ESPERIENZE PROFESSIONALI
È direttore artistico della compagnia Ctrl+Alt+Canc, fondata insieme a Raimonda Maraviglia e
Francesco Roccasecca, con cui è vincitore del Premio Leo de Berardinis 2021 (prod.
Teatro di Napoli - Teatro Nazionale), del bando nazionale Call from the aisle
2020 e della menzione speciale alla Borsa Teatrale Anna Pancirolli 2020 per il
progetto "Opera Didascalica". Finalista al Premio PimOff con "Mastroianni"
e semifinalista al Premio Scenario col progetto "Afanisi" (produzioni Ctrl+Alt+Canc).
Finalista al premio Hystrio Scritture di Scena 2020 col testo "Omissis".

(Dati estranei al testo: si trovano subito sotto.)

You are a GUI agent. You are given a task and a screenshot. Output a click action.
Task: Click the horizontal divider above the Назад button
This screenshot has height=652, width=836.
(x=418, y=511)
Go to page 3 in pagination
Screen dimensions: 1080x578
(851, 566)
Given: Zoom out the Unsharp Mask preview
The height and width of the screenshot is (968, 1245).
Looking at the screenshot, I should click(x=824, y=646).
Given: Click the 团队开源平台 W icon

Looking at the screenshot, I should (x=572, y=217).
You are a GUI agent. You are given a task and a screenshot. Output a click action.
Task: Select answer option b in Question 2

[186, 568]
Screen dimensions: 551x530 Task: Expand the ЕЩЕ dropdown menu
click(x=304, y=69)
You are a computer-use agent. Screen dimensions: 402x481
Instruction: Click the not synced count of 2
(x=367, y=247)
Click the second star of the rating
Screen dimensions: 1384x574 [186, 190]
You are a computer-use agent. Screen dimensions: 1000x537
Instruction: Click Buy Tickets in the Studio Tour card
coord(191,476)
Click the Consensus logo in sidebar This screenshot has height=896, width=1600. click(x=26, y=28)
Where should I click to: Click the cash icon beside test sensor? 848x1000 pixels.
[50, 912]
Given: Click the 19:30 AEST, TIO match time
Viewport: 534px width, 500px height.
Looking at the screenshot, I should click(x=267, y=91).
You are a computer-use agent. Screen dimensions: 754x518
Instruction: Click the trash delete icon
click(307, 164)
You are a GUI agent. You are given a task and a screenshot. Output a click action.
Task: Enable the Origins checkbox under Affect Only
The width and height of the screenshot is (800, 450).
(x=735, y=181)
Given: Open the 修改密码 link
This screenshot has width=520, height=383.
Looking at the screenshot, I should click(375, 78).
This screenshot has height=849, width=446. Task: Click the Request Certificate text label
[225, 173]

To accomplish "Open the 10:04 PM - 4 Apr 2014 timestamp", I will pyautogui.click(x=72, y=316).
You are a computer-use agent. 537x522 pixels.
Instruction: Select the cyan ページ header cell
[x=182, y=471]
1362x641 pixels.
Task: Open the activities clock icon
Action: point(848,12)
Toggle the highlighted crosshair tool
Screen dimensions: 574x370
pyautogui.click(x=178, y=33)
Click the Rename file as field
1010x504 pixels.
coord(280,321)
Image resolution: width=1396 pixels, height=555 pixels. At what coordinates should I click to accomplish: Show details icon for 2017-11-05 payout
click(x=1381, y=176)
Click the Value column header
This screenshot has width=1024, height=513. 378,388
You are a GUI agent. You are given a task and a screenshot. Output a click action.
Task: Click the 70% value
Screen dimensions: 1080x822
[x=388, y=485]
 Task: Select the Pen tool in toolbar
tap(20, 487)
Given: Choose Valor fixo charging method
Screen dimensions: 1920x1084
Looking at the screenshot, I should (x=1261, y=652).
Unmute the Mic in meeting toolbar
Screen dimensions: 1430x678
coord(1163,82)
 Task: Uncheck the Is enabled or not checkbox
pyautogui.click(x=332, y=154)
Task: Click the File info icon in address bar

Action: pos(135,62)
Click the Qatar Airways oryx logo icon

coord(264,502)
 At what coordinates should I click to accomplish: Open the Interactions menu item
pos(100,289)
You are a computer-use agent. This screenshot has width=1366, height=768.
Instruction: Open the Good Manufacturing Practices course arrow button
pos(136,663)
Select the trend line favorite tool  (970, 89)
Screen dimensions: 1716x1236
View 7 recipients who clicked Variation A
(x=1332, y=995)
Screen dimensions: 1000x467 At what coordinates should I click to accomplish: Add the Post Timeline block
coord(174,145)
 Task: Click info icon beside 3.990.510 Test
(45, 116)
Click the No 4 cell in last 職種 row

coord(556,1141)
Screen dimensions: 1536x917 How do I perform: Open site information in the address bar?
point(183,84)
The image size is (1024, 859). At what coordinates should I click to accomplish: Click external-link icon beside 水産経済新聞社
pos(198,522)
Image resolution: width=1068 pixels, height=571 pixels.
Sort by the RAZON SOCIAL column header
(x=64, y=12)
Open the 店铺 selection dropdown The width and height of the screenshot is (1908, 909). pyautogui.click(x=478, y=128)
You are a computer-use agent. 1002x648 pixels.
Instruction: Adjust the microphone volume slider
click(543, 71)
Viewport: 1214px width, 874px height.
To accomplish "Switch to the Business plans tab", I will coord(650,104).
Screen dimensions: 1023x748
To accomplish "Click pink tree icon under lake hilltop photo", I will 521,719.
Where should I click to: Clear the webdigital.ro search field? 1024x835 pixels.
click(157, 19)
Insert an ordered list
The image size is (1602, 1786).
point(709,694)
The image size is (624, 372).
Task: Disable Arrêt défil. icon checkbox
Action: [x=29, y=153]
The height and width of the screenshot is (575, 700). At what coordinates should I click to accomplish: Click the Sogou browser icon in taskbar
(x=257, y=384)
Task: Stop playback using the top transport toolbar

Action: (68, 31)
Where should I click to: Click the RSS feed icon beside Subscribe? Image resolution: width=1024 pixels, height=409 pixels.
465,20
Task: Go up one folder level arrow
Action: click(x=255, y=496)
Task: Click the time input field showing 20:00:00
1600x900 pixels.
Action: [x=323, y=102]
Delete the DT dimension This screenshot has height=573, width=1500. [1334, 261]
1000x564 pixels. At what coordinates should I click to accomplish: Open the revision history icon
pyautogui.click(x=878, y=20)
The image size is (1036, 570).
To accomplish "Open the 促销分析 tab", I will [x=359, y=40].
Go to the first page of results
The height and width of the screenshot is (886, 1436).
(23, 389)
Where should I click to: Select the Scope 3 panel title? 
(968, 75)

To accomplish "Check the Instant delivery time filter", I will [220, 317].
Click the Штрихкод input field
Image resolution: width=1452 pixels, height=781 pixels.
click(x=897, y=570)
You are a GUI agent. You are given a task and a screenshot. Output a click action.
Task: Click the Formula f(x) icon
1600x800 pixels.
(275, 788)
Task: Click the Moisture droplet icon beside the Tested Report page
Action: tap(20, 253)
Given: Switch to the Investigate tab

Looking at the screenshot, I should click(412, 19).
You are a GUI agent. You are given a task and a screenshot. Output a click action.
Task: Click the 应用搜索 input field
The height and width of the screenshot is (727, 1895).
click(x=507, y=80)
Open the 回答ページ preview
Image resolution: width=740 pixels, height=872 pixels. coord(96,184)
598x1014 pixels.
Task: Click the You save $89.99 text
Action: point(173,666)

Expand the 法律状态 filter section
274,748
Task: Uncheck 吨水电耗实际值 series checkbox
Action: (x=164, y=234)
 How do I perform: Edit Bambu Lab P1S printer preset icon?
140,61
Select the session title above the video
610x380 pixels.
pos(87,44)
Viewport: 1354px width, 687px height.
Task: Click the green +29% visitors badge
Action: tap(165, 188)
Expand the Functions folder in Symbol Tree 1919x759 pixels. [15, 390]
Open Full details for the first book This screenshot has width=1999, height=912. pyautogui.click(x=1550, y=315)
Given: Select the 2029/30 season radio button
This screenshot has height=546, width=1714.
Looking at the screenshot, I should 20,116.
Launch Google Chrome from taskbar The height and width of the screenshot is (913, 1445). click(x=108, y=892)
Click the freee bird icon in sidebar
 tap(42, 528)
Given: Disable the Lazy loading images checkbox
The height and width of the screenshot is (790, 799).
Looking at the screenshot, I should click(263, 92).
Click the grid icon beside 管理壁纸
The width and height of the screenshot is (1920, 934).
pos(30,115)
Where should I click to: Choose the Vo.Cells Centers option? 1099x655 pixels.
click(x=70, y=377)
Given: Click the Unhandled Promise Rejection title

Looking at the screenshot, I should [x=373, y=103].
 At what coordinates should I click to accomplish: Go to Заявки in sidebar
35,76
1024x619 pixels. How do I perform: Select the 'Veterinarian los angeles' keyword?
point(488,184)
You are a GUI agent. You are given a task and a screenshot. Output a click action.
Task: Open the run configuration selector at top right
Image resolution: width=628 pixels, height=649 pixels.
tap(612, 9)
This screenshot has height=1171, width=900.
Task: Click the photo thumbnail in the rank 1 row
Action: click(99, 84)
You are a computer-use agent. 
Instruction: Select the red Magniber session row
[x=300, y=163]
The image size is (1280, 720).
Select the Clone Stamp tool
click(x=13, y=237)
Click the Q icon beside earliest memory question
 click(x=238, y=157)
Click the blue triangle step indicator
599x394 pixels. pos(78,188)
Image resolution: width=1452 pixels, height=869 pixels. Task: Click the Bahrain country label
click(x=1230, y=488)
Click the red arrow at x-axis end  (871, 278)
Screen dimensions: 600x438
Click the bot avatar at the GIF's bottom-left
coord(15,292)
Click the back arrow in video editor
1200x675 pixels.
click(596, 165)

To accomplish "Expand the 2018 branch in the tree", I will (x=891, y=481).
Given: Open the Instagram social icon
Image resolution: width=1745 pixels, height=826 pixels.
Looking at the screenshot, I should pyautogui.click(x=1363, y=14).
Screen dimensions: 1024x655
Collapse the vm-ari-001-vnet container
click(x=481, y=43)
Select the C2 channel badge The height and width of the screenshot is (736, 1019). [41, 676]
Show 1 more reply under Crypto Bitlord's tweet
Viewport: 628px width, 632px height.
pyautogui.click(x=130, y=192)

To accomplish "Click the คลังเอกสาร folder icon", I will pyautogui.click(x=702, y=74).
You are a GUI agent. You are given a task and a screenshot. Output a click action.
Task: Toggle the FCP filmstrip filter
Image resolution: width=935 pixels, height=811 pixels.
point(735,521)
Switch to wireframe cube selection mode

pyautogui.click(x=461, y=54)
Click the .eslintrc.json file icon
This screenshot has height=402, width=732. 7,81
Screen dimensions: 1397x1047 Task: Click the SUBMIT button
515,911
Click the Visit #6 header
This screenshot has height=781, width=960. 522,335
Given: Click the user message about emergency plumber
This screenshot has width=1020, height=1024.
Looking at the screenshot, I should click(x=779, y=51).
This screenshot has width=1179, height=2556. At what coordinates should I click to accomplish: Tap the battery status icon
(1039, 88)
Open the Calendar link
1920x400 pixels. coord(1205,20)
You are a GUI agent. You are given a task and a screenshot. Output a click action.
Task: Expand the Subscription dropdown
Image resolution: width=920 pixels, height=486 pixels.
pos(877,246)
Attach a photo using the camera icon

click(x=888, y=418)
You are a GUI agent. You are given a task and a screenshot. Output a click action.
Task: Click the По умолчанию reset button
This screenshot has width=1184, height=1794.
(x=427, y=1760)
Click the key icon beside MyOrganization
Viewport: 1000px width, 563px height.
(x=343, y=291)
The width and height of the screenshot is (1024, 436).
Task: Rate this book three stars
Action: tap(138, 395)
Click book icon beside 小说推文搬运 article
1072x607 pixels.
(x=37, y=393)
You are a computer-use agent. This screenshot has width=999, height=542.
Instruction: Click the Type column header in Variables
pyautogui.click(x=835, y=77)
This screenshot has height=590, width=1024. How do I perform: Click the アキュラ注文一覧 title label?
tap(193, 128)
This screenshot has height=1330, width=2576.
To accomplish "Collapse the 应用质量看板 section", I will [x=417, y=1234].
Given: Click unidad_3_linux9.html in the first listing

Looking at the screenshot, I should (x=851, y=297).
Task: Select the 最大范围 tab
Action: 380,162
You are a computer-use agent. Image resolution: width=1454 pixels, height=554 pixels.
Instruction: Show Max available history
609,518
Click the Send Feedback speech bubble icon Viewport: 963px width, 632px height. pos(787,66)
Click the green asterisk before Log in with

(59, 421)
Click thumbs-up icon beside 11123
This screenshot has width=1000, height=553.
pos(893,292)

Selezionato da Martin Crimp per il workshop della Biennale di Venezia nel 2021
e per il Bando Autori Under 40 dell’edizione 2018 (Linda Dalisi, Letizia Russo).
Vince per due volte il bando Dominio Pubblico (2019: allestimento al Teatro India, 2018: nuova drammaturgia)
con Pulcinella morto e risorto (di cui è autore, regista e attore), è finalista al PNA 2018 Premio
Nazionale delle Arti, sez. Regia (Accademia S. d’Amico) col progetto "ABC della
fisica" (di cui è regista e autore). Nel 2017 vince il Premio Rebù per "2x2
Gentiluomini" da W. Shakespeare (autore, regista, attore). È in tournée come attore
con "Le 95 tesi. Una storia di Lutero", del collettivo Teatro in Fabula (2015/2017:
Roma, Firenze, Verona, Milano, Torino). È attore al Napoli Teatro Festival Italia
con Jamais vu di E. Di Pietro e con "Just" di Ali Smith regia Pina Di Gennaro. Lavora
con Carlo Cerciello come attore nel 2015 ("Saggio sulla lucidità" di Saramago), nel
2013 ("C’era una volta il ‘68") e con Paolo Coletta ("Toledostrasse", 2013). Il suo corto
"Un Gioco. Promessa e svolta" (2013) è selezionato per il Positano Teatro Festival.